For instance, when you play a round of Call of Duty multiplayer, you play each other on servers that reset when the round is over. When you play a massively multiplayer online game, it is often divided into shards, or regions. And it when you reset a section of an MMO, you fight the same creature over and over.
Above: Flare processing is more efficient.
Image Credit: Square Enix
“We need to break the design completely with supercomputer multiplayer,” Navok said. “We hope it enables living worlds.”
Those worlds will be massive and require no loading times. They will be dynamic and detailed. Everything in the world will be calculated, rendered, and be deformable. Every player will share part of a giant game engine. All players will be in the same world. Physics and artificial intelligence are shared across users. Networking, patching, hacking, and pirating will be gone.
You can fly like Superman through a world filled with mountains, rivers, and 620,000 simultaneously rendered trees. Square Enix calculates the entire map, which is fully multiplayer, at once. Then, it encodes the slice of the world that your character can see, and it sends that to your computer or device in real time.
In a demo, Square Enix showed what it called a “swappable animal mammal,” or SAM. There were 500 such SAMs, which looked like zebras or deer, in a single space. They were running on “flocking” A.I. — or behaving like a herd of animals that move in flocks.
When I squeezed a trigger, the SAMs all came running to me. When I pressed a button, they all ran away from me. Each SAM has its own A.I. and reacts to one another.
Square Enix is actively working with partners to develop a consumer service. It is now seeking out developers who embrace its vision for supercomputing cloud games.
“We are looking for content that can take advantage of our technology, and we want to make this very accessible for developers,” Navok said. “We are confident we can solve the tech problems. The infrastructure has improved greatly over the last year.”
Above: Jacob Navok, Tetsuji Iwasaki, and Yoichi Wada of Square Enix
Image Credit: Dean Takahashi
Iwasaki, a developer of games such as Final Fantasy XI, said in an interview, “I enjoyed making high-specification games with beautiful graphics for PC games. As they were ported to consoles, everybody became incredibly sad. All these beautiful assets had to be downgraded. That kind of work is not creative.”
Above: Flare’s cloud games could be better than streaming games.
Image Credit: Square Enix
“When it comes to the cloud, a developer will have the flexibility to design again,” he added. “You take a game, put it up there, and then make adjustments while the game is in service. With MMOs, you have to get positional data on a character. If it doesn’t come at the right time, you have to figure out how to fill those gaps. Doing that kind of processing work is far from being creative. It should become a lot easier to create.”
With Project Flare, programming work will become simpler again. Multiplayer modes will become far easier to create.
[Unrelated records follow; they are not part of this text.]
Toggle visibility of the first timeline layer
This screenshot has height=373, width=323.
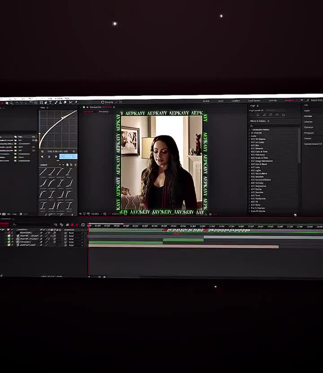[x=8, y=233]
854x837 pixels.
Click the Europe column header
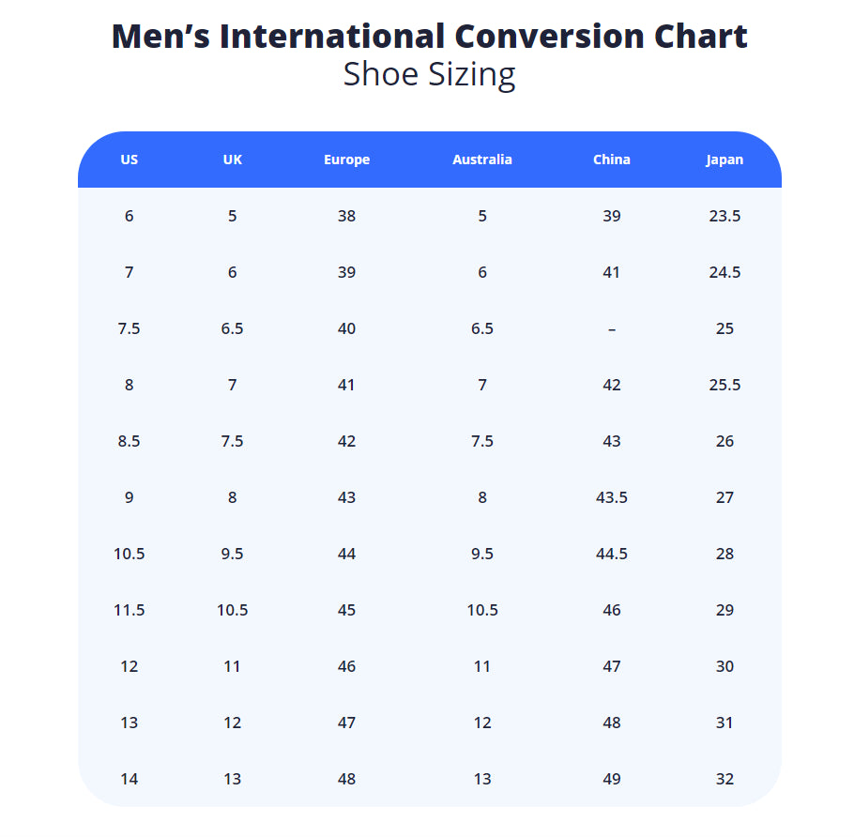point(347,160)
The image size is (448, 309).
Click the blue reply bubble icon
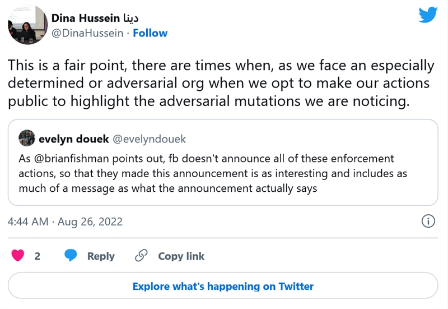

Networking will be simple.
“I would love to be able to create without technology,” Iwasaki said. “If we can do this, more creative games will result.”
He brought up an example of an older racing game. The max speed for cars in the game was 270 kilometers per hour. The reason was that if the cars moved faster than that, the rendering speed would not be able to keep up.
“We don’t have any of the problems traditional developers have,” Iwasaki said.
The team now has 20 people in engineering and business development.